------ Excerpted records

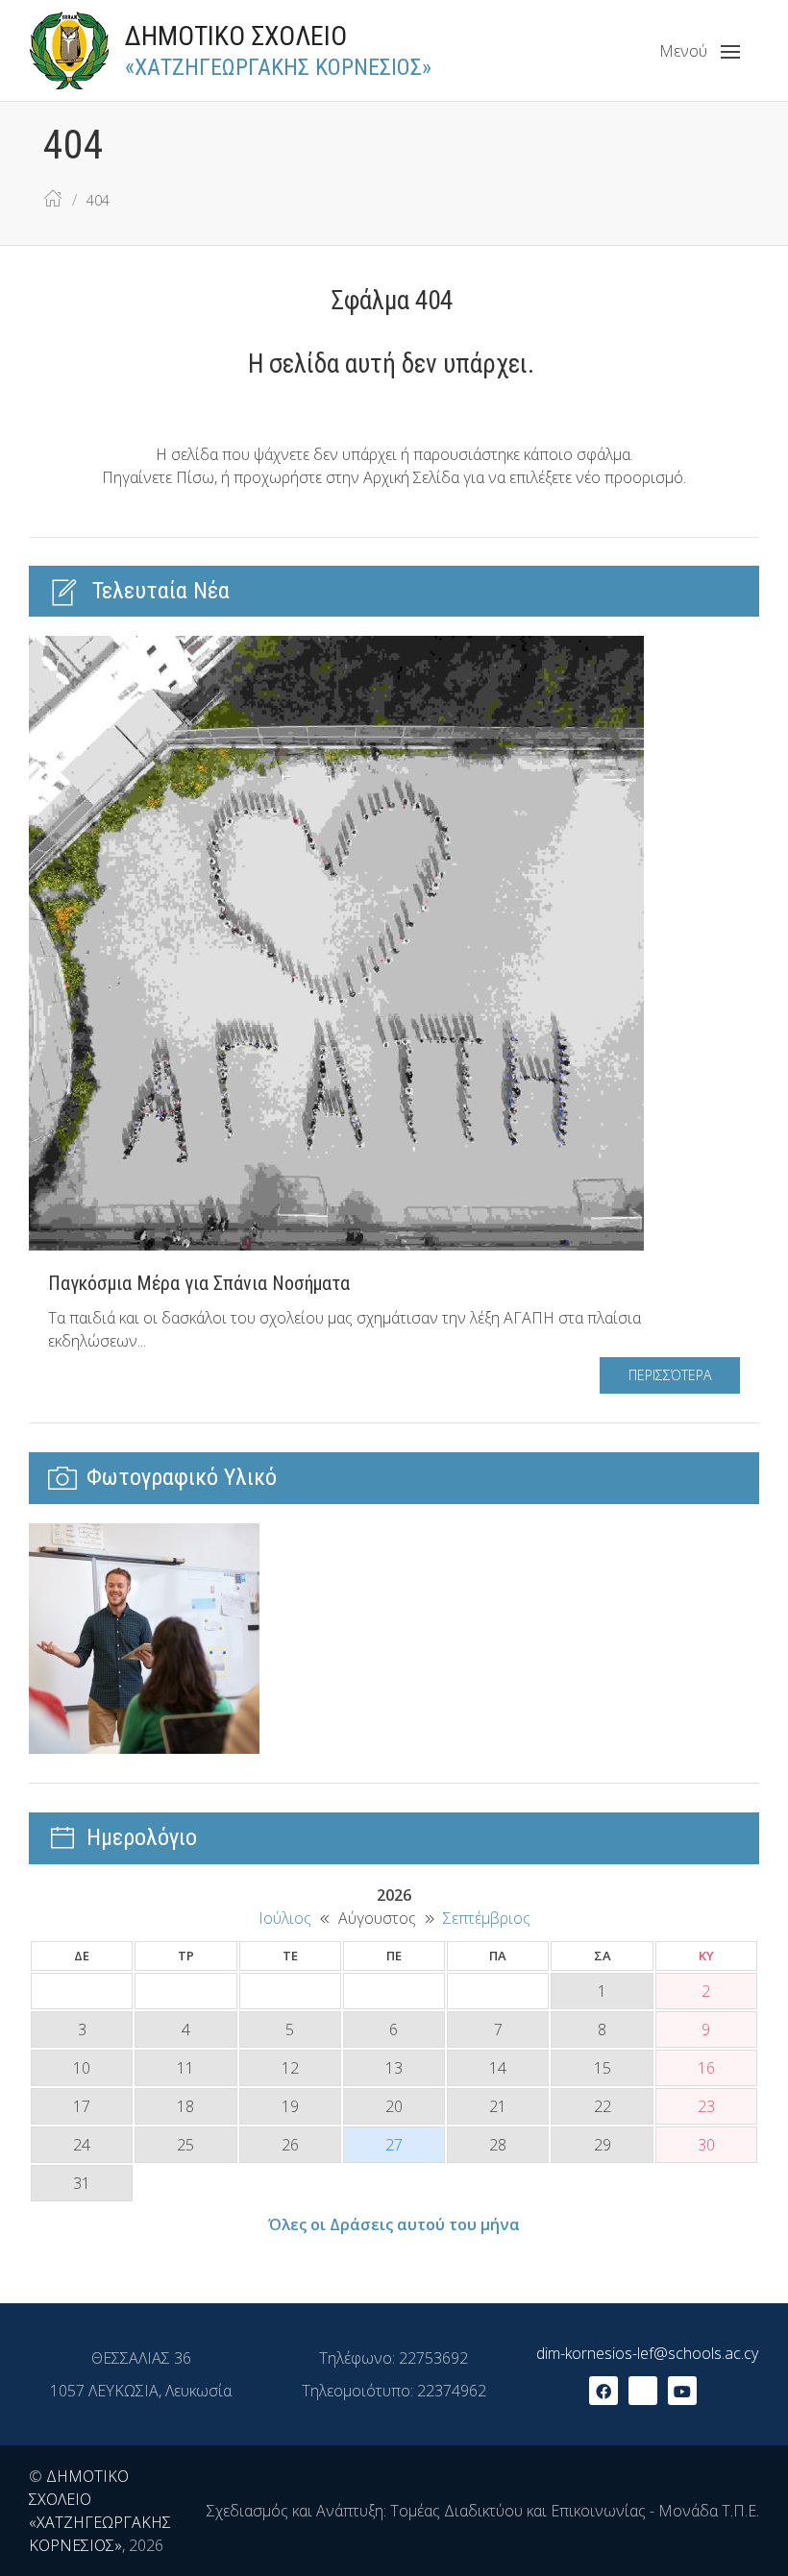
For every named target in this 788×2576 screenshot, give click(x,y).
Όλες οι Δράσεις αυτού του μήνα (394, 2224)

------------
------ Excerpted records

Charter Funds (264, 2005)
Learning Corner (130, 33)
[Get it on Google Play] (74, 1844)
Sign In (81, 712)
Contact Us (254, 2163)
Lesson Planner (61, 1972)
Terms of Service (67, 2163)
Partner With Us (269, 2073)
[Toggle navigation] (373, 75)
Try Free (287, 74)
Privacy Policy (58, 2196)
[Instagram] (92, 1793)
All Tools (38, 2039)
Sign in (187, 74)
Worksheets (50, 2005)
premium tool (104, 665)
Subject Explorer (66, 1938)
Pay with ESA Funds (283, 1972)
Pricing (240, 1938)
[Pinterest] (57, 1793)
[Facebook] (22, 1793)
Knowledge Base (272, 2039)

------------

* _Required work_
Look through the data above and return exactly the lines from the one that contains "Subject Explorer (66, 1938)" to the one that contains "Knowledge Base (272, 2039)", inclusive, with nothing else.

* _Completed exercise_
Subject Explorer (66, 1938)
Pay with ESA Funds (283, 1972)
Pricing (240, 1938)
[Pinterest] (57, 1793)
[Facebook] (22, 1793)
Knowledge Base (272, 2039)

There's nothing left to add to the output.